When the hill climb seasons starts and I get out my racing wheels, you really notice the difference when you swap a training wheel (1.3kg) for a lightweight wheel and tub (0.5kg) There is a noticeable difference.
In the 2010 national hill climb championship I was 0.9 seconds behind finishing on the podium. This was an unfortunate experience as it has always justified to myself spending a lot of money on saving weight….
This is a look at how much time and effort we can save by losing weight from either ourselves or our bike. We all know that saving weight helps us to get up hills, but how much will we save, if we can shave off 1 kg from our bike (or lose 10 kg off our tummy) ?
As a very rough rule of thumb, I was told by hill climb experts that on an ascent of 100 meters, saving 1 kg would give you an extra 2 seconds.
Analytic cycling have this program to calculate approx time saved from losing weight.
I put in figures for the
Rake hill climb
- length: 900 metres.
- Height gain: 100 metres
- Average gradient 11%
- Weight of rider: 61 kg
- power 500 watts
- Time saved – 1.7 seconds
- Rake hill climb
This seems about right from my own unscientific tests with different weights on the bike.
By, the way, in 2005 on the Rake, Ben Greenwood beat Jim Henderson by 0.3 seconds. In other words the winning margin was 0.3 seconds or 170 grams.
However, it depends which way you look at it. If you are a leisure rider. Is it worth spending an extra £2,000 to save 1.7 seconds on a climb like the Rake? If it takes you 4.40, does it matter if it takes you 4.42?
- 298m height gain
- 2.2 km
- Average gradient: 13%
- If weight of rider 61 kg, power 300 watts.
- 5kg less. Time saved = 46 seconds
However, it may be more time saved, when the gradient is variable. The analytical model assumes a constant gradient. But, Hardknott pass gets up to 30%. Weight saved is likely to be more important on variable gradients because of the effort to accelerate up the steeper parts.
What about a climb like Alpe d’Huez?
photo Maurice Koop
- 14 km distance
- Average gradient of 8.1% (max gradient 10.6%)
- Height gain 1071 metres
- power 400 watts
- 1 kg saved = 24.16 seconds
Lose 10 kg and you will be able to climb Alpe d’Huez 4 minutes quicker. No wonder, heavier built riders like Mark Cavendish can never compete in the mountains.
Empirical Tests on Alpe D’Huez
According to this site (Alpe d’Huez weight). A rider tired climbing Alpe d’Huez at constant power of 275 watts. With 1.8 extra kg. It took an extra 66 seconds – which is very close to what the model suggests for 1.8 kg (64 seconds) .

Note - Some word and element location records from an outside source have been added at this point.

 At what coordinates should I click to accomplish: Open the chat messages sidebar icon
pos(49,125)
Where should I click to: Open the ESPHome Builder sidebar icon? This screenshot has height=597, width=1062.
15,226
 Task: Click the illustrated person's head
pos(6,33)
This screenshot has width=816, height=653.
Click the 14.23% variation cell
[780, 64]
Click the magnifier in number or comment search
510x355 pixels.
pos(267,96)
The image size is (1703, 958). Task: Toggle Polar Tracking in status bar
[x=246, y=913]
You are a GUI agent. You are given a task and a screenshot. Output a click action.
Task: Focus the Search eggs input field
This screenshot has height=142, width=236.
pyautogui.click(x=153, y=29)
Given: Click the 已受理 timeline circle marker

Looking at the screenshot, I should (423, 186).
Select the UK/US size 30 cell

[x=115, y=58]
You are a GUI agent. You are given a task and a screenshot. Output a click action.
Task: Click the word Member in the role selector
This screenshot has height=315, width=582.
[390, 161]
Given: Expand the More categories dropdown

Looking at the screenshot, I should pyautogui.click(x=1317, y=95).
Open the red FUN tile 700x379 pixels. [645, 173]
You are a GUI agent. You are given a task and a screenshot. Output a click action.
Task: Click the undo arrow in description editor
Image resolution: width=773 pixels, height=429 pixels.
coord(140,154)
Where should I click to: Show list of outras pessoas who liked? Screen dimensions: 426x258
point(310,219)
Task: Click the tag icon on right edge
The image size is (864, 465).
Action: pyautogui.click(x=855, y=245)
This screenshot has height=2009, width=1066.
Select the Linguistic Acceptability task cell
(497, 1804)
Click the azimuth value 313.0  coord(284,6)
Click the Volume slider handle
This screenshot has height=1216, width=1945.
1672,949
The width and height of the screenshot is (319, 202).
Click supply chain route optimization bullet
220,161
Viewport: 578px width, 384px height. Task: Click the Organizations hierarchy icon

Losing weight on the wheel
It is argued that saving weight on your wheel gives an even bigger advantage. This is because a wheel rotates at twice the speed of your bike. Therefore, extra power is needed in accelerating wheel weight. According to the empirical tests on Alpe d’Huez adding an extra 1.8 kg to wheels was an extra one minute slower than putting the weight on the bike. Therefore, if you can some lighter wheels, the benefit from the weight saved will be greater.
Test Results from Alpe d’Huez
- 52.01, 275w – Normal bike + 1.8Kg extra water in tyres(!)
- 51.34, 277w – Normal bike + 1,8Kg extra water on bike.
- 49.40, 278w – Normal bike
- 50.38, 273w – Normal bike, reduced tyre pressure only 3 bars.
Other issues in weight saving
Power. When climbing it is not all about weight, but also power transfer. If you lose weight at the expense of rigidity and strength, the gains may be lose. When I switched from Aluminium frame to Trek Madone 6.9 Carbon fibre, I felt a stiffer more powerful bike – the weight was actually the same.
Aerodynamics. At certain speeds benefits from reducing aero drag outweigh weight savings. Thus a slightly heavier time trial bike may be faster than a road bike on a hill climb of 3%.
Tailwind. If there is a strong tailwind, the lighter riders will tend to do relatively better. This is because with a tailwind, power to weight ratios become more important than power to aerodynamic drag.